In Sanctum of the Serpent God, the party finally has enough information to know what to do and the allies to make it happen. Out of the different factions and tribes still left in Saventh-Yhi and the different power groups that are not directly hostile to them down in Ilmurea, they shall build an army, and drop the spears of Saventh-Yhi through the very bedrock of Mwangi itself, deep into the Darklands, to penetrate Ilmurea’s ceiling and give their troops a way to invade en masse. While the army draws out most of the serpentfolk from their main fortress, the party does the commando thing, goes in through a side door and takes out the officer corps, the high priest, and the god.

Well, it’s not quite that straightforward. There’s first a dungeon crawl where they take out a bunch of urdefhans and daemons to rescue a cyclops general who has spent the last ten millennia in stasis, because he’s the only one who knows what the damn spears are for.
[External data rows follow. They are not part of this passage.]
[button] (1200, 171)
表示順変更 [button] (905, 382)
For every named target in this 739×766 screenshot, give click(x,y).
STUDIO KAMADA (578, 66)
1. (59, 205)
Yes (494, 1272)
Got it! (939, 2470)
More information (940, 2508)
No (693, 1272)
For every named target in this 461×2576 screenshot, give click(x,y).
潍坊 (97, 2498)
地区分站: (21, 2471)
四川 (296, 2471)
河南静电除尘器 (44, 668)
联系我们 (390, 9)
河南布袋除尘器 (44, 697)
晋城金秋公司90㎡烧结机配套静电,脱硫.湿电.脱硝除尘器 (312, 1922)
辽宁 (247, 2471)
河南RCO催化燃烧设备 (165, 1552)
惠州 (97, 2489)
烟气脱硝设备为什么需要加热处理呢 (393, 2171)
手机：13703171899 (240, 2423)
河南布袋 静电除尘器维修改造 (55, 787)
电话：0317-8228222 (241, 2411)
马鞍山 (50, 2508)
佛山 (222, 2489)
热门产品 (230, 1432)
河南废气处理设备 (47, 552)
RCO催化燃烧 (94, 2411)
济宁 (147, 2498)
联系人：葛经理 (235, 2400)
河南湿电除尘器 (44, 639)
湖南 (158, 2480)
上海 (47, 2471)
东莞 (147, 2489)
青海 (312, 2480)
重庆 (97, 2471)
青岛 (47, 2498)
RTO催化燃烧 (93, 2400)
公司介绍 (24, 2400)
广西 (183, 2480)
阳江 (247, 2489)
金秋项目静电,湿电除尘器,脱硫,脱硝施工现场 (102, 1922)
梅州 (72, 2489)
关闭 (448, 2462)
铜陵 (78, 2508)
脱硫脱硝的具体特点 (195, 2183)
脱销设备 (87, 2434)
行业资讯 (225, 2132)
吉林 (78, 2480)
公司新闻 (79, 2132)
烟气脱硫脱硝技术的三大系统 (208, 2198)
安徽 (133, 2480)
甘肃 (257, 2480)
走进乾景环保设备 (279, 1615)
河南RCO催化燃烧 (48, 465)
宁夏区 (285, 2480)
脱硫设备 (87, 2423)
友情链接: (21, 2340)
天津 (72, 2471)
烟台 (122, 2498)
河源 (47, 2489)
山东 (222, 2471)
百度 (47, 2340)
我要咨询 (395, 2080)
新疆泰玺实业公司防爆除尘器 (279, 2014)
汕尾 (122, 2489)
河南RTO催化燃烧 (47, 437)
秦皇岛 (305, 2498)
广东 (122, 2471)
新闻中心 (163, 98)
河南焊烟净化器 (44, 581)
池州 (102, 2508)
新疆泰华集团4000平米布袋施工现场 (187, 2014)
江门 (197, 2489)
There’s also a series of assassination attempts on the party that I ended up skipping since I was rather tired of it all at this point and with the stable of one-trick ponies I had, half to three quarters of the party would have died.

The final dungeon is not quite as nifty as in The Thousand Fangs Below, but the endboss, avatar of Ydersius himself, makes up for it. He’s a legitimately tough solo adversary. Usually, a single enemy in Pathfinder RPG gets screwed over by action economy. Four heroes against one enemy means four times more actions directed against the bad guy than the bad guy can wield against the heroes. Simple math. Karzoug the Claimer, back in the 3.5 version of Rise of the Runelords, was victim to this and went down quickly. However, Ydersius is tough. He can withstand a lot of punishment, is immune to a whole lot of interesting tricks and has ways of removing heroes from the field for a few rounds at a time. The final combat was challenging and tense. At the end, the heroes triumphed and cut off the serpent god’s head, but it was close.

In Conclusion

Would I recommend the Serpent’s Skull adventure path? No. Not as the whole it is now, and not as written. Adventures two through four have a number of issues and little to make up for their flaws, The Thousand Fangs Below is uninteresting plot-wise, and at the end the whole campaign just feels like it is overstaying its welcome. Much like some its adventures feel more like ways to pass the time until the PCs are high-enough level to take on the next big adversary, the whole campaign feels like it mainly exists to be a traditional campaign between the nation-building sandbox of Kingmaker and the horror extravaganza that is Carrion Crown.

It is not, I must hasten to add, a total loss. Souls for Smuggler’s Shiv is one of the best published adventures I’ve ever seen. The campaign itself, with some heavy rewriting, can be made into a pretty great work. The potential is all there, it’s just the execution that’s wanting. Add a local Mwangi faction, perhaps as a replacement for the Free Captains (the devil are they doing inland, anyway?), squeeze The City of Seven Spears and Vaults of Madness together, add some heavier foreshadowing of Sanctum of the Serpent God into The Thousand Fangs Below to make it feel less like a keycard hunt, and you’re golden.

Of course, the amount of work involved in all that probably defeats the purpose of using a pre-written adventure path in the first place, but it is my hope that after reading this and the preceding installments, you should be equipped to decide on your own whether it’s worth it for you.